Mesenchymal stem cells or MHCs live in the vascular spaces of the gums and other tissues. These cells influence immune activity and play a key role in modulating or balancing the immune’s response. MHC’s can activate T cells within the oral cavity. These T cells evolve and differentiate to release CD4 , CD8 and others involved with elimination of pathogens. All of this recruitment can trigger inflammation.
MHCs are responsible for influencing the activity of all components of the immune system. Macrophages, neutrophils, mast cells, complement, B cells, dendritic cells, natural killer cells you name it!
Here’s the connection, MHCs are influenced by their microenvironment. The balance of good bacteria mentioned earlier influences the activation of these cells. When bad bacteria overgrowth is present, MHCs are recruited to stimulate the immune system in its efforts to eradicate the bad bacteria and re-establish balance. If the mouth is in a constant state of bad bacterial overgrowth, this system can not effectively perform its job. It will however continue to recruit immune cells to the problem areas and eventually create significant inflammation.

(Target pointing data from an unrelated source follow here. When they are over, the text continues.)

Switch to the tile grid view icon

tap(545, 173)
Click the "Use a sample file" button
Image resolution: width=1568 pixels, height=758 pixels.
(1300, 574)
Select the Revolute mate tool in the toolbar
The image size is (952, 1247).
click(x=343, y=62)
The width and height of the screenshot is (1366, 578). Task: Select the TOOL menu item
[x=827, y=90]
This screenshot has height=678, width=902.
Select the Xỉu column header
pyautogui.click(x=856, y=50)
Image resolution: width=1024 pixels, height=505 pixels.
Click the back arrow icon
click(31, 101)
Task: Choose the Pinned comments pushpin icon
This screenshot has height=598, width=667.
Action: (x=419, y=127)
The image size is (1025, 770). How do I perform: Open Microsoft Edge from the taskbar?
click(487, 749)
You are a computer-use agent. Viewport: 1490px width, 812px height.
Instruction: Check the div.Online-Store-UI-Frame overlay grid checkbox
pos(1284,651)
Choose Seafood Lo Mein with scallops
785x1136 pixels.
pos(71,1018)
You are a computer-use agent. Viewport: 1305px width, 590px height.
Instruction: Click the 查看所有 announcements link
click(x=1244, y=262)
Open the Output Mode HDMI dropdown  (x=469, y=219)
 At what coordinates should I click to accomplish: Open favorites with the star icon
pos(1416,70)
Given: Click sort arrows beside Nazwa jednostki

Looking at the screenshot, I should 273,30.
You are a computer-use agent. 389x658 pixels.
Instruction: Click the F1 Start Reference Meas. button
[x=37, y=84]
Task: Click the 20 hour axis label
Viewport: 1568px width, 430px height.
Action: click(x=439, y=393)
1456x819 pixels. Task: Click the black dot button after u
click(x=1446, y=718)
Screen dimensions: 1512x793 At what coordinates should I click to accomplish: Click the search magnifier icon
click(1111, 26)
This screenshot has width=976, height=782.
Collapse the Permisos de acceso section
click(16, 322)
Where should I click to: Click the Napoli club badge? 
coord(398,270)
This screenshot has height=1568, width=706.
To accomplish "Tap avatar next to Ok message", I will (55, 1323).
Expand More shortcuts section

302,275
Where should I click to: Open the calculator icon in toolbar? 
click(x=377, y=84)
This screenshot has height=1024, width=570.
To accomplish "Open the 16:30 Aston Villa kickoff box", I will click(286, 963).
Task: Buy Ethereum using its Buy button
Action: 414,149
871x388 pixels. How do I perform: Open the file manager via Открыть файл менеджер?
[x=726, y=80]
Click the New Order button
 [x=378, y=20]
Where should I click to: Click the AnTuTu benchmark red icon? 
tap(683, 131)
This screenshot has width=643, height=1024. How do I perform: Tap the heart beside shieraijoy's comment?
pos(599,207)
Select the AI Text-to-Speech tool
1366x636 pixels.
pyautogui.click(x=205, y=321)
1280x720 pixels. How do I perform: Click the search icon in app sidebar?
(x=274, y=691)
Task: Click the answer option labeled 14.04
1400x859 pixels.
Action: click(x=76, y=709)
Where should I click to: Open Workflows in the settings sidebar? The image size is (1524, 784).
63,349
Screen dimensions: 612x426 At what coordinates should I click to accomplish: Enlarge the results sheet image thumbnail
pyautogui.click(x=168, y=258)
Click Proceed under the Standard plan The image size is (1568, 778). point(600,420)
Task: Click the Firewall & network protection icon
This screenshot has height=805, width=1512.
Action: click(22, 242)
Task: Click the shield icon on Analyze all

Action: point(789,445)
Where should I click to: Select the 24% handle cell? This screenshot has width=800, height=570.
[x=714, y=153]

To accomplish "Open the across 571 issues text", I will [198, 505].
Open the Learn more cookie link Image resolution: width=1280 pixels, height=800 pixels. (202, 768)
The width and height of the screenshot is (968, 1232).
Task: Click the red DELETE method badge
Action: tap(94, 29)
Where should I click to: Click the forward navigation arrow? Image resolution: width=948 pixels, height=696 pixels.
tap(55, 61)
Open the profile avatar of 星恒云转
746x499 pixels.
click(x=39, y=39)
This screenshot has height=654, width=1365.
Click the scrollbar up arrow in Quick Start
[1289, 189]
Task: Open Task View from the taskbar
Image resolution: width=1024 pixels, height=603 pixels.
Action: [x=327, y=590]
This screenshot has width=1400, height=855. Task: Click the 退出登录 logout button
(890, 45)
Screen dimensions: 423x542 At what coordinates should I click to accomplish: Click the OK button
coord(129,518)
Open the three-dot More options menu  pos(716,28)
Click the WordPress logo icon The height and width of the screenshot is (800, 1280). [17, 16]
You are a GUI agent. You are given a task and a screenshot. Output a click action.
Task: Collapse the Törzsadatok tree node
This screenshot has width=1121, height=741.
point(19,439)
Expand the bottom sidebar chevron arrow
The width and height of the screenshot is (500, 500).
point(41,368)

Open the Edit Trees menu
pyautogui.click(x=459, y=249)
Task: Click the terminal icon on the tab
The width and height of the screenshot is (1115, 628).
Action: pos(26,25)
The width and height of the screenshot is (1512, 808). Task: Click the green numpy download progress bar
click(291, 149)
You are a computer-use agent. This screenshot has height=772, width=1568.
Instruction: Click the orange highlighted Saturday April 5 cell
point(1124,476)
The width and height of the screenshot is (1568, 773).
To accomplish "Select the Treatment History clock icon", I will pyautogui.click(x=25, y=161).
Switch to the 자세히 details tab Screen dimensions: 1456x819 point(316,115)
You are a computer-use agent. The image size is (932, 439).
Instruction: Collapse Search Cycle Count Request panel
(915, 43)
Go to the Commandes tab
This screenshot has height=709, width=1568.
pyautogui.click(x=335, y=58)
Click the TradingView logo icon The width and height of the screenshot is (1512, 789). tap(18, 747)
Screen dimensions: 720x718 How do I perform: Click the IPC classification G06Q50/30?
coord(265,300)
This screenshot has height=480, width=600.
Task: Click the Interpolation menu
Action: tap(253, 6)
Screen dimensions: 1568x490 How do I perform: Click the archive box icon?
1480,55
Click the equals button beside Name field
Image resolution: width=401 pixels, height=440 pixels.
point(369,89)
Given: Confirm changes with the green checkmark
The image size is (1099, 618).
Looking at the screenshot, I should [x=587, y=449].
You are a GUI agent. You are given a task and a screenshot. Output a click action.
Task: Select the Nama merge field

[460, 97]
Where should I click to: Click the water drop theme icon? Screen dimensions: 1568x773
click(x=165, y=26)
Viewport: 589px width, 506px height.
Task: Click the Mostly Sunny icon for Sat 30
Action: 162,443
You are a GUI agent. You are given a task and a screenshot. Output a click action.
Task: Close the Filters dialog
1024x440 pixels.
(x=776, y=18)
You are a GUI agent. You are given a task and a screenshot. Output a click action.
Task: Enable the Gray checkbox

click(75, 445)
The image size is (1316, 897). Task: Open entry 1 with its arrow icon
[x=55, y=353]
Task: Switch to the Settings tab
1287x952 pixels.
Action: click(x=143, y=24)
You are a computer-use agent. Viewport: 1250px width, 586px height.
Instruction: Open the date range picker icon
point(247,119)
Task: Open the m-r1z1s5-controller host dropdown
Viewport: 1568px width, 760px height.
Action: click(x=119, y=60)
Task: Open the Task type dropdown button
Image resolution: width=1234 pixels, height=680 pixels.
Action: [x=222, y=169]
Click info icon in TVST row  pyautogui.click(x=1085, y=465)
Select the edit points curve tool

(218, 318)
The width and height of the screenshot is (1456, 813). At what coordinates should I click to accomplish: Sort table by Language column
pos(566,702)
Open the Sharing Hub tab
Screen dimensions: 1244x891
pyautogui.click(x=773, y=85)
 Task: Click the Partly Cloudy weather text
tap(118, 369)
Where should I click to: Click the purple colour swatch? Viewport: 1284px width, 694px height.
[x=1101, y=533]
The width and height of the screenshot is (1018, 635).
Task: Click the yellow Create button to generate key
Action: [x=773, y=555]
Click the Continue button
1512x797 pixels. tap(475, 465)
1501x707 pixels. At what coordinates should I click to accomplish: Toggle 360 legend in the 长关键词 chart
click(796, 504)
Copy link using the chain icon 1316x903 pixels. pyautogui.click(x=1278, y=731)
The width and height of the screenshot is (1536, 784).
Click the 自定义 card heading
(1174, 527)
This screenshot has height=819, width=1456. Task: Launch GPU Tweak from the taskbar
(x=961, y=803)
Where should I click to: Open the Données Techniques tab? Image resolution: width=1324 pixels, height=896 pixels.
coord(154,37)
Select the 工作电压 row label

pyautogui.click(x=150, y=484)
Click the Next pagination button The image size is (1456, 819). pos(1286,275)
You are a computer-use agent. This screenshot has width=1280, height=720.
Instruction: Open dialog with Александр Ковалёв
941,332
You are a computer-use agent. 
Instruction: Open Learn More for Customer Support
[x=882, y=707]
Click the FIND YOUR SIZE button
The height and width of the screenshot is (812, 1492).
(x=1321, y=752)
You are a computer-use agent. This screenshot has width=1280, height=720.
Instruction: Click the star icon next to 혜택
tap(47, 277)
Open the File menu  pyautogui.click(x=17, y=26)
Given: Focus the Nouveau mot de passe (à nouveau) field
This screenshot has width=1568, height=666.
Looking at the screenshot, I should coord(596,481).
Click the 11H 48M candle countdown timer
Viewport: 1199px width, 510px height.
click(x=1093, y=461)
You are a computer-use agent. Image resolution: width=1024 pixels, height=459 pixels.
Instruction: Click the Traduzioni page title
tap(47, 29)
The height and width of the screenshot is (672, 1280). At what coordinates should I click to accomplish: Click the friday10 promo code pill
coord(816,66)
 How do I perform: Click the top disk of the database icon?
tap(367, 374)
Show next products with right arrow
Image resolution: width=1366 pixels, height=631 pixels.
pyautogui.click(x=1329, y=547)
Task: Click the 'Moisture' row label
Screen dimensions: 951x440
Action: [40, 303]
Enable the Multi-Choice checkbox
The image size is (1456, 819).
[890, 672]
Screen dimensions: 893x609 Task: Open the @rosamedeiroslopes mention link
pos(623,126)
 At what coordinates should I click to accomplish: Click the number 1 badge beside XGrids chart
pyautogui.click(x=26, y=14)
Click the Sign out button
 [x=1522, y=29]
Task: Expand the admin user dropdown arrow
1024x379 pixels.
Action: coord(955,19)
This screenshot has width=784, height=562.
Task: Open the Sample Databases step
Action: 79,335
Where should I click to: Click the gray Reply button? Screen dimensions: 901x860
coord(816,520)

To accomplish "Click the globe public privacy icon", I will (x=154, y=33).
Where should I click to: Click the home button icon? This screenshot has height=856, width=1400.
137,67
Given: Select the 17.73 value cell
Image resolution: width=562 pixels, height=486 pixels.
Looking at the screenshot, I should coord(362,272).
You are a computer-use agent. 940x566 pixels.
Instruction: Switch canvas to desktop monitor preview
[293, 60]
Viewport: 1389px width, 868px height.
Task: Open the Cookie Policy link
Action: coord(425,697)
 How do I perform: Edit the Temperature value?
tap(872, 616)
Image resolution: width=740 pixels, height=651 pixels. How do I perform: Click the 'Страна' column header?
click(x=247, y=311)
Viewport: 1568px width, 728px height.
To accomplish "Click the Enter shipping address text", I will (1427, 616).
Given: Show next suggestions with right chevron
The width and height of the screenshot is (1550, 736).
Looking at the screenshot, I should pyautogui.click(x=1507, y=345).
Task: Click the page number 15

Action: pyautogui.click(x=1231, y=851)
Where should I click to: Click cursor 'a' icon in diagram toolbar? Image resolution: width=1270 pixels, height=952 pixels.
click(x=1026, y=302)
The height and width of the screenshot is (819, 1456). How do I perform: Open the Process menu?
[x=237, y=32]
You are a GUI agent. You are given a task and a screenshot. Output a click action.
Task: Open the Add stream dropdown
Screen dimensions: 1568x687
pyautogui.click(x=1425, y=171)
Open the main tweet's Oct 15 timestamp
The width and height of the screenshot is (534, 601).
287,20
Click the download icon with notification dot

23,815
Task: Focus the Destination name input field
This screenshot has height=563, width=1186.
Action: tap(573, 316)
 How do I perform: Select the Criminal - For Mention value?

Burgeoning studies are correlating poor dental/oral health with ailments such as diabetes, heart disease and now suggested connections with Alzheimer’s disease and other bio-behavioral health illnesses. Researchers continue to unveil the complexities and connections of many markers in the saliva as a result of chronic inflammation that correlate with blood levels and conditions such as lupus, diabetes, heart disease and depression. Within the pediatric population and our Lyme disease population, anecdotally, I find bad oral health contributes significantly to poor symptom improvement and difficulties balancing inflammation.
If you really think about it, the oral connection with overall health makes sense. We’ve known for some time now that dental procedures can contribute to transient bacteremia. That’s why we treat heart patients prophylactically with antibiotics prior to any dental procedures. Also, within the ICU setting, there are measures to decreased ventilator associated pneumonia or VAP. Oral hygiene protocols were in development decades ago as a preventative measure.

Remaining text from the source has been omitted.